About Ecclesiastes 12:1

וזכר את בוראיך בימי בחורתיך עד אשר לא יבאו ימי הרעה והגיעו שנים אשר תאמר אין לי בהם חפץ׃

Is the Hebrew word בוראיך in Ecclesiastes 12:1 singular or plural?

Which letter or letters are indicating that it is singular or plural?


  • 1
    Good question. +1. There is a discussion here about the '12:1 Kohelet'.
    – Nigel J
    Nov 27 '18 at 12:43
  • @NigelJ Thank you for introducing me to the discussion of the same word of the same text in the Judaism Community! I am glad that the Jews are discussing it. Praise the Lord! May they find that the Hebrew Bible is revealing plurality in the one Godhead. Nov 28 '18 at 14:30

It is a masculine plural active participle of the G-stem (Qal) of the root ברא with a second person masculine singular suffix: "those that create you (your creators)". The yod signifies the masculine plural construct state.

The same form can be found in Deut. 7:15, בְּכָל־שֹׂנְאֶֽיךָ, "on all those that hate you" (from שׂנא), while the singular form of ברא can be found in Isa. 43:1, כֹּֽה־אָמַר יְהוָה בֹּרַאֲךָ, "thus says YHWH who creates you (your creator)".

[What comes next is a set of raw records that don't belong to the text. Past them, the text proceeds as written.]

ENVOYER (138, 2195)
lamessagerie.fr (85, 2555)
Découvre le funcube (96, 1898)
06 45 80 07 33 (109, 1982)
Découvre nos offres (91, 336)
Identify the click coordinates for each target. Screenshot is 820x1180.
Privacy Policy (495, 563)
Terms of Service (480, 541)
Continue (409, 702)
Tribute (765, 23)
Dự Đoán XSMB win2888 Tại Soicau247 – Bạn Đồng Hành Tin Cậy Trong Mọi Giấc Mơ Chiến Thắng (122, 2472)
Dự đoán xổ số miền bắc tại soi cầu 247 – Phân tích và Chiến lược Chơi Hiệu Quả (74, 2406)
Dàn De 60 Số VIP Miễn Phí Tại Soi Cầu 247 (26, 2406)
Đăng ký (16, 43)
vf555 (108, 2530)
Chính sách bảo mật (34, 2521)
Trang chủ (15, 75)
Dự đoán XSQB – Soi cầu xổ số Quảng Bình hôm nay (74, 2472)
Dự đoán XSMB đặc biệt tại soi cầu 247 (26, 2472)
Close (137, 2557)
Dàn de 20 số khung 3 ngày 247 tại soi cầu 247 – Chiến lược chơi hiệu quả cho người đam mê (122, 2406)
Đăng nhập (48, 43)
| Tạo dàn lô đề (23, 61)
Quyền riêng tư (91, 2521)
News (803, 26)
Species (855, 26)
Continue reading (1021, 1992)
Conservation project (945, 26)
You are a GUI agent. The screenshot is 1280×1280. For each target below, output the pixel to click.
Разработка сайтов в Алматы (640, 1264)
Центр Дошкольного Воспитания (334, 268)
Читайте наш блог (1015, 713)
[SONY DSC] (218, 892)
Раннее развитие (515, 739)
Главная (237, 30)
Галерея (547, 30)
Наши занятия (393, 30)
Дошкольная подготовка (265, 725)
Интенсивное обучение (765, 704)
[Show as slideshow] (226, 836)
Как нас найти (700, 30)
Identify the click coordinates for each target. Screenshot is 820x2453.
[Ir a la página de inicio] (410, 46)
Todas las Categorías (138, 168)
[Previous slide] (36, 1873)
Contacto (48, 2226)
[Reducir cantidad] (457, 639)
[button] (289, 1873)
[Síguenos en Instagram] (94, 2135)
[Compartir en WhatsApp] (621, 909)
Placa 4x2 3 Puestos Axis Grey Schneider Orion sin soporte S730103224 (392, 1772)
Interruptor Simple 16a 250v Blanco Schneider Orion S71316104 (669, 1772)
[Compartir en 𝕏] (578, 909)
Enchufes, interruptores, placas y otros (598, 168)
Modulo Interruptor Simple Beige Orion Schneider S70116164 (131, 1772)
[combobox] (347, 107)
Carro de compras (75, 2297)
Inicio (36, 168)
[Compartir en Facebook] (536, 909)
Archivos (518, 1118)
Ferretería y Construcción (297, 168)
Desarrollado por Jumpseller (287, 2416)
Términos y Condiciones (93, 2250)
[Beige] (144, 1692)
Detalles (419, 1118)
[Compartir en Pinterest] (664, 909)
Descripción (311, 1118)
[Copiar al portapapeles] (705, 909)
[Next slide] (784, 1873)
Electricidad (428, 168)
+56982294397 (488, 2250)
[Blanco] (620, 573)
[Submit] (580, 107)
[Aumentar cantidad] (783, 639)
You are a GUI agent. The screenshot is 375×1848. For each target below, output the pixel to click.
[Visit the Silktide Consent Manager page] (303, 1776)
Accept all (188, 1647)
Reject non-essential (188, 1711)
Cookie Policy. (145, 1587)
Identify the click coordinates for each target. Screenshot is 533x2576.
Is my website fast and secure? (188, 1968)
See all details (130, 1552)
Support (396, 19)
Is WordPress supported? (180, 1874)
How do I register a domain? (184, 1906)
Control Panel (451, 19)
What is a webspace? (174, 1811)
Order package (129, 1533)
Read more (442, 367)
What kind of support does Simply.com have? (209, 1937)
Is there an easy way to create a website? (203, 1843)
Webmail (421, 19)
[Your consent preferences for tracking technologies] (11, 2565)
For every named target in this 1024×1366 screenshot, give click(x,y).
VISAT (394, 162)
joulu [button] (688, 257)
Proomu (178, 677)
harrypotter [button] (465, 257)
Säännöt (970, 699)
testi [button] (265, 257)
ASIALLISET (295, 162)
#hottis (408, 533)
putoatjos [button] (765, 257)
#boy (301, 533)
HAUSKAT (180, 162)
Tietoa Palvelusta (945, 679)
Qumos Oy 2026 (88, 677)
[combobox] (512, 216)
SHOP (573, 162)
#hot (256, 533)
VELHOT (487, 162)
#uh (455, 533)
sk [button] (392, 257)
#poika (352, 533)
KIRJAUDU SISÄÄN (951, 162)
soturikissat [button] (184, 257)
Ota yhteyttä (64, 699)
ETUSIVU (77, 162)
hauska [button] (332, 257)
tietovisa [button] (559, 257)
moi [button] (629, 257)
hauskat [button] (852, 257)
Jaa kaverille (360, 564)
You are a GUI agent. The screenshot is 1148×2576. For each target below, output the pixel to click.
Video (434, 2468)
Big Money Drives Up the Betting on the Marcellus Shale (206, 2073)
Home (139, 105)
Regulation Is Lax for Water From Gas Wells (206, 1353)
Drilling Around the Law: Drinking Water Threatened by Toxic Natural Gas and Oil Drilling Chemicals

As a related answer mentions, this should not lead one to "mistakes ... by those looking for hidden hints of plurality to the godhead", because it is most likely a fossilized term.

  • 1
    May I ask what a 'fossilised term' means ?
    – Nigel J
    Nov 27 '18 at 13:39
  • @NigelJ I suppose the term comes from a time in which Israel's religion was more polytheistic than it was when Qohelet was written. Terms as אלהים, which is also plural, stem from this period, but continue to be used later on. It is common that high frequency lexemes resist change, so high frequency lexemes may exhibit properties that you would not expect (linguistically, theologically, etc.) at later times.
    – user2672
    Nov 27 '18 at 13:41
  • 1
    I believe, myself, that the word is inspired. And I believe that the word of God changes not, from age to age, from generation to generation. But I am obliged for the explanation of the term.
    – Nigel J
    Nov 27 '18 at 14:39
  • 1
    @NigelJ "inspired" and "the word of God changes not" was not here disputed. He was noting how languages evolve. Nov 27 '18 at 23:34
  • 1
    @SolaGratia Maybe that's how other languages progress and alter. But Hebrew and Greek were, evidently, subject to Divine Providence as a part of what 'inspired' requires. I said I believe that 'the word is inspired'. I meant the exact word in question - בוראיך .
    – Nigel J
    Nov 27 '18 at 23:36

The fact that a "plural" form of a word was used does not always indicate plurality in itself. As a matter of fact the word Elohim ( a plural type form) is used to indicate singular pagan gods that were never considered plural beings. God himself says He is ALONE and ONE. There is a simple explanation which shows that in Genesis 1, it is a single Being who created -- see God: Is Elohim a Plural Word?.

The word in Ecclesiastes 12:1 is actually a verb, which is considered a "loan word" , and as such it would also have taken on a new sense when it began to be used. This BibleHub link does a great job of differentiating between the sense of a word and it's form in the Hebrew scriptures.

  • Elohim can be considered as a collective noun or a 'composite' concept. It is not necessarily a 'plural' word. The word 'humanity' is a collective concept but is not 'plural'. And if Elohim be translated 'Deity' in English, the collective concept is carried over. You need to substantiate your argument regarding 'singular pagan gods'. Can you supply some references, please.